In our model, we have not included explicitly the role of color centers the presence of which in the samples cannot be excluded. However, our experimental results do not seem to reflect the known features of dopant-related centers (spectral shape, lifetime, dependence to experimental parameters).

5. Conclusion

MCD/NCD diamond films containing various amount of non-diamond phase were studied by time resolved PL, Raman spectroscopy and SEM. We have presented that increase of CH₄ in gas mixture during preparation cause increase of non-diamond phase and decrease of diamond grains. We have showed that PL of microcrystalline diamond (sample A) with low concentration of non-diamond carbon phase is composed of two independent PL components. PL decay of these components was observed in sub nanosecond and microsecond time scales and followed the stretch-exponential and power-law dependence, respectively. Properties of both PL components were studied at different stages of decay, with a wide range of excitation wavelengths and fluencies, at ambient conditions, as well as at low pressure and temperatures. We have also demonstrated that increasing concentration of non-diamond carbon phase and structural changes in MCD/NCD are causing a quenching of microsecond PL and acceleration of nanosecond PL decay. Characterization of PL decay by power-law and stretched-exponential laws and establishing dependence of relevant coefficients on experimental parameters made it possible to map the MCD/NCD carrier dynamics in a fairly complex parameter space.

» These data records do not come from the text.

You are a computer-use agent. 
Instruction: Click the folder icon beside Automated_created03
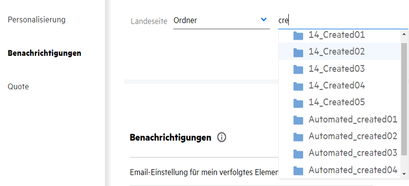coord(298,154)
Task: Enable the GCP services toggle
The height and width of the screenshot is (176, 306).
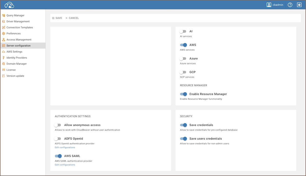Action: [x=183, y=72]
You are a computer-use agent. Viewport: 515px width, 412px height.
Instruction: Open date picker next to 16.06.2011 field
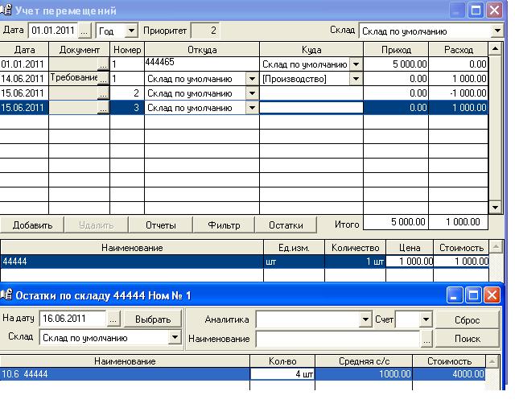point(113,319)
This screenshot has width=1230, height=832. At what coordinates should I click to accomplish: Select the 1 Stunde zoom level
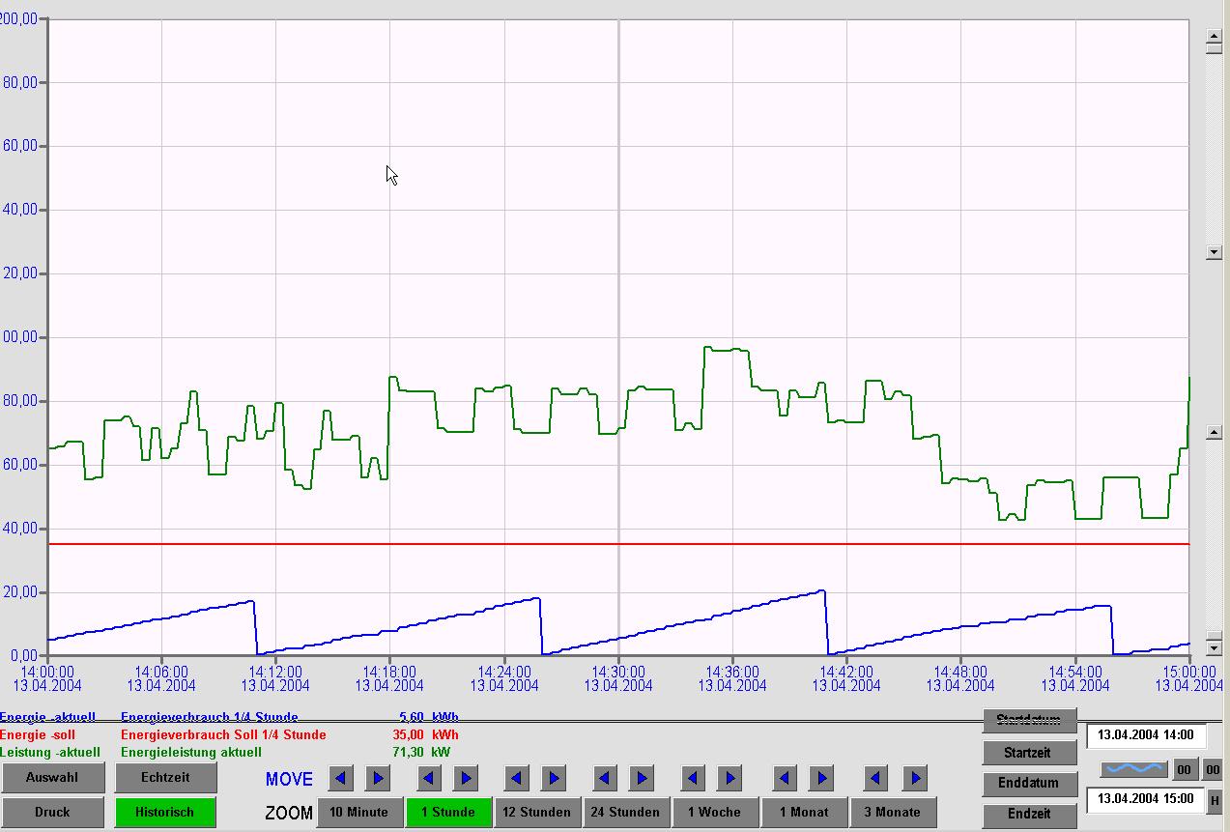[x=449, y=812]

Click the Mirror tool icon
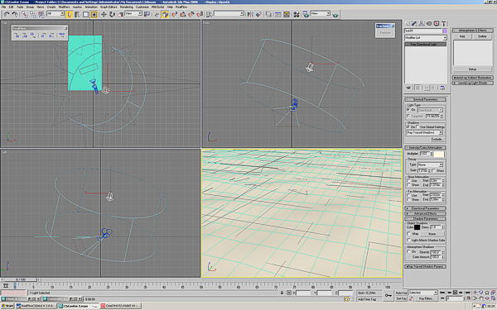pos(250,14)
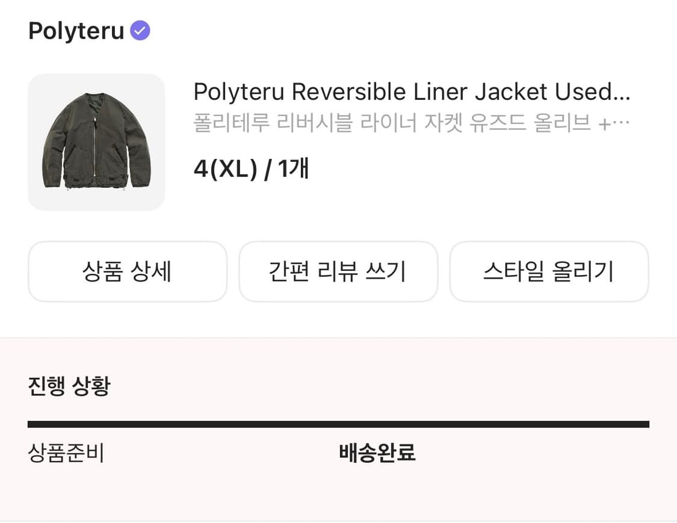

Based on these results we have proposed the structural model and model of energetic states for diamond films with high and low quality factor fq. We interpret the nanosecond PL in terms of radiative recombination between π – π* states of sp² carbon phase localized in clusters between diamond grains. The microsecond PL is most probable caused by tunneling between sites of non-diamond carbon origin on the diamond grain surface. The change of preparation conditions leading to lower quality factor of NCD is preventing the formation of the tunneling sites and causing structural changes of sp² clusters that result in easier spatial separation of photo-generated carriers in sp². Presented comprehensive model of structural and energy states of MCD/NCD describing well the influence of non-diamond carbon phase on photoluminescence and recombination properties of diamond contributes to understanding a manifold of often apparently contradictory published results of measurements of MCD/NCD prepared by different preparation methods.